The opening verses of our Epistle reading today, (Ephesians 5: 1-2) says “Therefore be imitators of God as dear children, and walk in love, as Christ also has loved us and given Himself for us, an offering and a sacrifice to God for a sweet smelling aroma” As children of the Living God, we are enjoined to imitate Christ in all things, to do as He did, to live as He lived.

In last week’s Food For Thought, the scripture explains to us, how we became God’s beloved children by adoption when we received Christ as personal Lord and Saviour. By that we enjoy both special relationship with God as our heavenly Father and lots of privileges as his adopted beloved children. This relationship comes with a responsibility and challenge to live and conduct our lives in the way and manner that befits who we are in God. There are things we must do and there are things we must not do.
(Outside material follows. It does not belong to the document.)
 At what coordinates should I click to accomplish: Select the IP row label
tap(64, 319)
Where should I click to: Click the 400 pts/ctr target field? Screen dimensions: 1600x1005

Our Old Testament reading (The Ten Commandments) (Exodus 20: 1-17) is a summary of what we should do and what we should not do both unto God and unto our fellow human beings. The first part of these laws guides our relationship with God and the second part of it guides our relationship with our fellow human beings. The summary of all is that we should always put God first and love Him above all that we may have or possess and the second, like the first is that we should love our fellow human beings as ourselves. One attribute of Love is that it is never selfish, not self-centred, unreservedly generous.

The man in our Gospel reading today (Matthew 19: 16-26) claimed he had kept all commandments, but he failed in a simple test of Jesus asking him to be selfless with his possessions and put God first. The truth is that anything that comes first in our lives before God, or whatever we love more than God has become ‘a god’ to us. Such was the man’s case. Obviously he loved his possessions much more than God. That is not the mind of Christ. The man was not richer than Jesus himself who for our sake made himself an ordinary man, just for our salvation. I don’t think that there is anything any man or woman in life can value much more than the salvation of his or her soul. Jesus asked, “What shall it profit a man if he gains the whole world and loses his soul or what shall a man give in exchange for his soul” (Mark 8:36-37).

Finally St. Paul exhorts us all, “Let each of you look out not only for his own interest, but also for the interest of others” (Philippians 2:4) If we want to be good imitators of Christ, St. Paul advises us further, “Have this mind in you which was also in Christ Jesus, who, being in the form of God, did not consider it robbery to be equal with God, but made himself of no reputation, taking the form of a bond servant, and coming in the likeness of men, and being found in appearance as a man, He humbled Himself and became obedient to the point of death, even the death of the cross (Philippians 2: 5-8).Christ’s generous love, His Humility, Obedience and Selflessness is a challenge and mirror for all of us as Christ’s followers.